Every so often, there is a movie that is lifted up from an otherwise mediocre state by a piece of acting that's so on-the-spot it renders the rest of the movie's faults immaterial, and lifts the film up from the dregs of mediocrity into the realm of the kind of superlative-peddling sound bites that festoon those pesky For-Your-Consideration full-pagers that should be popping up in the New York Times any minute now.
Rampart is not that movie.
Despite getting strong buzz from the festival crowds, this Los Angeles-set police drama starring an admittedly impressive Woody Harrelson as an embattled officer has only two speeds: slow and screeching halt. A ponderous character study of a broken but redeemable man, It's like Drive without the art-house weirdness, Training Day without a plot, and, at its most bizarre, a kind of weird mix of Fatal Attraction and a Chuck Palahniuk novel. The movie is all atmosphere and paranoia but little in the way of momentum, with strings of plots that seem to rear their heads now and again and the hint of something truly interesting that's about to happen and never does. This is, however, a cinematographer's dream: with so little going on, Rampart is generally content to linger on long, significant-looking and artfully-framed shots of its antihero chain smoking in his cruiser (if there's an angle of Harrison puffing away that doesn't go explored, I'll eat my hat).

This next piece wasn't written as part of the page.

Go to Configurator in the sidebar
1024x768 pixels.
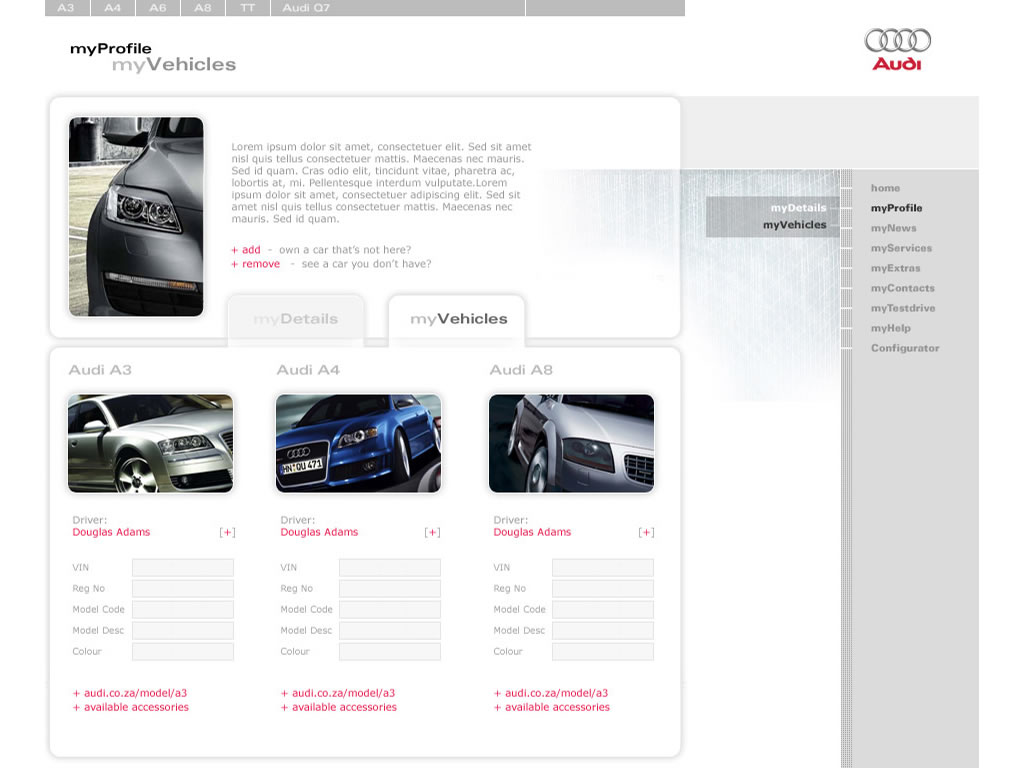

At least, though, Harrelson looks good smoking them. Brooding behind a pair of aviators and those ubiquitous death sticks, his performance as a casually racist policeman named Dave Brown is so strong it occasionally breathes life into the movie at some of its more interesting moments, but there is very little context given for his character's existence. He seems to have dropped out of the sky with Vietnam flashbacks and a short temper, and once he beats a man up after a car crash he finds himself the scapegoat for the more widespread corruption of the LAPD.